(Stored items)
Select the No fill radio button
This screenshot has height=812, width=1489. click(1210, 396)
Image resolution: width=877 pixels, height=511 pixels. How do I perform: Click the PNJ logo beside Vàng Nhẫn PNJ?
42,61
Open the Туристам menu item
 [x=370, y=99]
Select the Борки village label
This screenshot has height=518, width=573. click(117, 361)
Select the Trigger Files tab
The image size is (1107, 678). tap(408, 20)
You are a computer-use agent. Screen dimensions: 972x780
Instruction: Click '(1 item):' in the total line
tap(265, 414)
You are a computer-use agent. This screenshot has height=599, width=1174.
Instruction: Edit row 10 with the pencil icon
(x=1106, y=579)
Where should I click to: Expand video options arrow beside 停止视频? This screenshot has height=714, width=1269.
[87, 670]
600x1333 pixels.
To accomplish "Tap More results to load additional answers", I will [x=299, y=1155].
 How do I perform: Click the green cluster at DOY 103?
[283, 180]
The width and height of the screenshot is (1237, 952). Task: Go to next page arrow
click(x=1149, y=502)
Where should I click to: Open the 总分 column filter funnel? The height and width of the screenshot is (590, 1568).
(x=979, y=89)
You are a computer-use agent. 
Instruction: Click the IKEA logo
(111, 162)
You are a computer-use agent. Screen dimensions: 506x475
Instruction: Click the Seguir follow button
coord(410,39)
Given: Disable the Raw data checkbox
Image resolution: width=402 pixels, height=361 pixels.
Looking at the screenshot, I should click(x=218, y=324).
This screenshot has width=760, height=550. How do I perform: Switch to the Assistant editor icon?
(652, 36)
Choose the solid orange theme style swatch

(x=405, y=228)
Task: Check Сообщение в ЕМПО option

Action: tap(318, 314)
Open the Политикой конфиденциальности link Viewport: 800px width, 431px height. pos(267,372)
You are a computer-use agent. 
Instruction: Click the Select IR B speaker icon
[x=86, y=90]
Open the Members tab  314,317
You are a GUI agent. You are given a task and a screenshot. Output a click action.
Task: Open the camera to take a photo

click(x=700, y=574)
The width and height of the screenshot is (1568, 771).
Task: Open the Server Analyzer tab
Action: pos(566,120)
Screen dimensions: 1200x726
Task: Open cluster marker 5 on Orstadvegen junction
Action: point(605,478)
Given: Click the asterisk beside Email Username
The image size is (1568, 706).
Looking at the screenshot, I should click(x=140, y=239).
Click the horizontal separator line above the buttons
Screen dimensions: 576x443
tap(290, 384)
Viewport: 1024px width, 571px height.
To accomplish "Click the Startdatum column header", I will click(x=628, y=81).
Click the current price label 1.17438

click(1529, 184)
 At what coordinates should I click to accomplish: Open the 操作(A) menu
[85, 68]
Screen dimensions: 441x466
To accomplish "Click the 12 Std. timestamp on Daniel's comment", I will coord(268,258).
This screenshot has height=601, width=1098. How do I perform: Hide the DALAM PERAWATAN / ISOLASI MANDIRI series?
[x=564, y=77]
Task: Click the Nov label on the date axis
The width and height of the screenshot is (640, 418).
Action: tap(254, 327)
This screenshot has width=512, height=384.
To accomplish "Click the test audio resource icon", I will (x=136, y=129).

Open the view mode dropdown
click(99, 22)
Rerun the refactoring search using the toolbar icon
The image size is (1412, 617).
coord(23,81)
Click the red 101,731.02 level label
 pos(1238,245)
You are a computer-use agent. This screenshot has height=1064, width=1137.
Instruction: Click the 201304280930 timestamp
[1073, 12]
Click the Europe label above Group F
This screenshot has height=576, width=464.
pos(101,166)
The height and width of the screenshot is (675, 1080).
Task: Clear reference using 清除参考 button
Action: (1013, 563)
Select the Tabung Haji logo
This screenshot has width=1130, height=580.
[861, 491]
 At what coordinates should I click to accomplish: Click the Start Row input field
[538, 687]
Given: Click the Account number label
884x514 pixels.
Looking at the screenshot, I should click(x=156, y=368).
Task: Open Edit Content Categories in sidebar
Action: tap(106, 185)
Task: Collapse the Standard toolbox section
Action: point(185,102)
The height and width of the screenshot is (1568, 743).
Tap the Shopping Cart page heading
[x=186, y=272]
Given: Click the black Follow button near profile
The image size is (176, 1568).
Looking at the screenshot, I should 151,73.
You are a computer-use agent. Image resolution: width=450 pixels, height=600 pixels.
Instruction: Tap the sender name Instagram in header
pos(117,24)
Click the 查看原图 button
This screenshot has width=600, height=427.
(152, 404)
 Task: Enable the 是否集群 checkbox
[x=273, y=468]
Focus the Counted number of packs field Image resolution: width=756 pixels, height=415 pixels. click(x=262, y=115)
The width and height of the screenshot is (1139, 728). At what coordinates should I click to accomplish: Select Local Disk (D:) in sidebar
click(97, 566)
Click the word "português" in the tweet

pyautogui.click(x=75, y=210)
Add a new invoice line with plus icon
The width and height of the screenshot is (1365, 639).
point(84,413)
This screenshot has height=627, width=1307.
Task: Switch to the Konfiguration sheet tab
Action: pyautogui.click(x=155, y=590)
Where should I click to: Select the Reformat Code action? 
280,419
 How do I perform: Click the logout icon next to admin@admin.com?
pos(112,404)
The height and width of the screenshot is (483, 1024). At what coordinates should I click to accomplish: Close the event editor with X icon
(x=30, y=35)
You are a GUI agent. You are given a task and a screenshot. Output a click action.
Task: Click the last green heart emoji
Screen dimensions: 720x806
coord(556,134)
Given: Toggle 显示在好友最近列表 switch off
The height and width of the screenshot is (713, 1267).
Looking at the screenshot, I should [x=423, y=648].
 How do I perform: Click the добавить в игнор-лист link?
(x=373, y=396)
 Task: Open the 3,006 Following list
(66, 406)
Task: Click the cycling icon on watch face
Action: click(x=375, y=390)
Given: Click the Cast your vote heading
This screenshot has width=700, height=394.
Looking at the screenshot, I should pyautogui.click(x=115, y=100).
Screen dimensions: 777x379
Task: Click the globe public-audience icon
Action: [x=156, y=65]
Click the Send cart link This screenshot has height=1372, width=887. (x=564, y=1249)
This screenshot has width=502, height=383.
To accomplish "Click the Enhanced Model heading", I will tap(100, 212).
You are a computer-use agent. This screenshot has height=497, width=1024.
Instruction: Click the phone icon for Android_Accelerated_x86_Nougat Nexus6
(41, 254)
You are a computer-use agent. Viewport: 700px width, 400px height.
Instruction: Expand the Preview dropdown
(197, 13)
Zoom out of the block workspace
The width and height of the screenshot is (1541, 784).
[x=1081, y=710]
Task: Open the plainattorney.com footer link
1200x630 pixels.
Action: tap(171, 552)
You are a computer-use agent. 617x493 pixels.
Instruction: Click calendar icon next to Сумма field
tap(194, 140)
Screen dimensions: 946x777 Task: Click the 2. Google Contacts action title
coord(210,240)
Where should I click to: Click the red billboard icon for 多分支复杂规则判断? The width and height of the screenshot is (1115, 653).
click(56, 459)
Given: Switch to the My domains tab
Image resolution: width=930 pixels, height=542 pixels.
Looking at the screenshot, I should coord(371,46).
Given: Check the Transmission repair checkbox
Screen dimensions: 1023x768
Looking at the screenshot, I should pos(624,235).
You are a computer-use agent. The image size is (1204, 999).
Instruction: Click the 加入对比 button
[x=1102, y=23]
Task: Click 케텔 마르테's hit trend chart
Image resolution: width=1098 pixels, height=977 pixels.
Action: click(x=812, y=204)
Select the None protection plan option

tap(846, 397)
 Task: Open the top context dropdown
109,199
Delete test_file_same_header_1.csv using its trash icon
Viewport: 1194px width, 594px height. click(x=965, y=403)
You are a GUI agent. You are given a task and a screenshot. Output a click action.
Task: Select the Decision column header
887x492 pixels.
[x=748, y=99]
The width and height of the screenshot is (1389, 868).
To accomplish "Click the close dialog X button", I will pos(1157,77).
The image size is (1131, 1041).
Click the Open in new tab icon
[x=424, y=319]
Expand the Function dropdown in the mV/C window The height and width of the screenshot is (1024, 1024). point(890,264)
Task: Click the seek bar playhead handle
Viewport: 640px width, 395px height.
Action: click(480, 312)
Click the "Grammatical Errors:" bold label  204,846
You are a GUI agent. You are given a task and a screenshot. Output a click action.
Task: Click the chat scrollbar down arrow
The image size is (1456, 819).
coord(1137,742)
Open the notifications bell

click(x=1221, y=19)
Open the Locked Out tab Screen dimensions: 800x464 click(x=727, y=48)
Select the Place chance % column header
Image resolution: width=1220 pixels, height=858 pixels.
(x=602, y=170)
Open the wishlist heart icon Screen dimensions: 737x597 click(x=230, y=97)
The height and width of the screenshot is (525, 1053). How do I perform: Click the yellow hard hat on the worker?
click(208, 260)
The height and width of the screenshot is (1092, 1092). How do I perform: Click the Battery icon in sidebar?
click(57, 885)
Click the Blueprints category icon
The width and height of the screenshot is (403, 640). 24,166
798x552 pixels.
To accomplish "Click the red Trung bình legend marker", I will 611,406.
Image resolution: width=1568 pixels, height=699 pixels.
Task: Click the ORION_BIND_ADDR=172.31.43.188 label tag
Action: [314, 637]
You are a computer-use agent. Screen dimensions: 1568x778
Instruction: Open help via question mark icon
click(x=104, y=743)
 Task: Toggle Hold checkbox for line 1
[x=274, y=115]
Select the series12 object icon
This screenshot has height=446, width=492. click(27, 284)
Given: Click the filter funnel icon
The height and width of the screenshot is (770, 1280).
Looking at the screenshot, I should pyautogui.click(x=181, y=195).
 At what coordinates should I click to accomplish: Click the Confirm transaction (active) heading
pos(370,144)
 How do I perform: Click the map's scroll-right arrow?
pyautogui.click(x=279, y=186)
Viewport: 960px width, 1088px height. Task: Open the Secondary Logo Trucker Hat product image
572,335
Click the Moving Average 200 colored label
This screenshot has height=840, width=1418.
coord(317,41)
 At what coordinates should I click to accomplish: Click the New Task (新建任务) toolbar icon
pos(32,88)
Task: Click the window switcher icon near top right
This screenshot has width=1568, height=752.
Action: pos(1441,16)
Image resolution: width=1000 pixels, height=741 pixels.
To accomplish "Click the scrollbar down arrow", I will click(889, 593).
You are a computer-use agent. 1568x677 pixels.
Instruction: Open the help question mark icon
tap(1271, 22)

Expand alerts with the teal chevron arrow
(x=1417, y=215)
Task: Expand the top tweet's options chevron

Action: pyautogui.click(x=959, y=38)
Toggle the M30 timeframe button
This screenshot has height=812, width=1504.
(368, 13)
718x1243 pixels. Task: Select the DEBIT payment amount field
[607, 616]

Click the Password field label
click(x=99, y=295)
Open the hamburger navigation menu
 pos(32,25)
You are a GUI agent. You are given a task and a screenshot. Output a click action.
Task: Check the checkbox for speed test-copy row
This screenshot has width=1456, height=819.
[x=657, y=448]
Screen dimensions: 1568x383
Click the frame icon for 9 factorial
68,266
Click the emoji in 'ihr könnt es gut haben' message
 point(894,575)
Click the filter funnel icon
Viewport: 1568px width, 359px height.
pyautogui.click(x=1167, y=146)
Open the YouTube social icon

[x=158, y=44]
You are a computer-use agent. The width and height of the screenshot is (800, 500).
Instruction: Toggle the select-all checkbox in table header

> PROBLEM DETAILS: Using the entries above, repeat only the lines from the one containing "Image resolution: width=930" through the one containing "798x552 pixels.", end lines included.

> THE ANSWER:
Image resolution: width=930 pixels, height=542 pixels.
Looking at the screenshot, I should coord(371,46).
Given: Check the Transmission repair checkbox
Screen dimensions: 1023x768
Looking at the screenshot, I should pos(624,235).
You are a computer-use agent. The image size is (1204, 999).
Instruction: Click the 加入对比 button
[x=1102, y=23]
Task: Click 케텔 마르테's hit trend chart
Image resolution: width=1098 pixels, height=977 pixels.
Action: click(x=812, y=204)
Select the None protection plan option

tap(846, 397)
 Task: Open the top context dropdown
109,199
Delete test_file_same_header_1.csv using its trash icon
Viewport: 1194px width, 594px height. click(x=965, y=403)
You are a GUI agent. You are given a task and a screenshot. Output a click action.
Task: Select the Decision column header
887x492 pixels.
[x=748, y=99]
The width and height of the screenshot is (1389, 868).
To accomplish "Click the close dialog X button", I will pos(1157,77).
The image size is (1131, 1041).
Click the Open in new tab icon
[x=424, y=319]
Expand the Function dropdown in the mV/C window The height and width of the screenshot is (1024, 1024). point(890,264)
Task: Click the seek bar playhead handle
Viewport: 640px width, 395px height.
Action: click(480, 312)
Click the "Grammatical Errors:" bold label  204,846
You are a GUI agent. You are given a task and a screenshot. Output a click action.
Task: Click the chat scrollbar down arrow
The image size is (1456, 819).
coord(1137,742)
Open the notifications bell

click(x=1221, y=19)
Open the Locked Out tab Screen dimensions: 800x464 click(x=727, y=48)
Select the Place chance % column header
Image resolution: width=1220 pixels, height=858 pixels.
(x=602, y=170)
Open the wishlist heart icon Screen dimensions: 737x597 click(x=230, y=97)
The height and width of the screenshot is (525, 1053). How do I perform: Click the yellow hard hat on the worker?
click(208, 260)
The height and width of the screenshot is (1092, 1092). How do I perform: Click the Battery icon in sidebar?
click(57, 885)
Click the Blueprints category icon
The width and height of the screenshot is (403, 640). 24,166
798x552 pixels.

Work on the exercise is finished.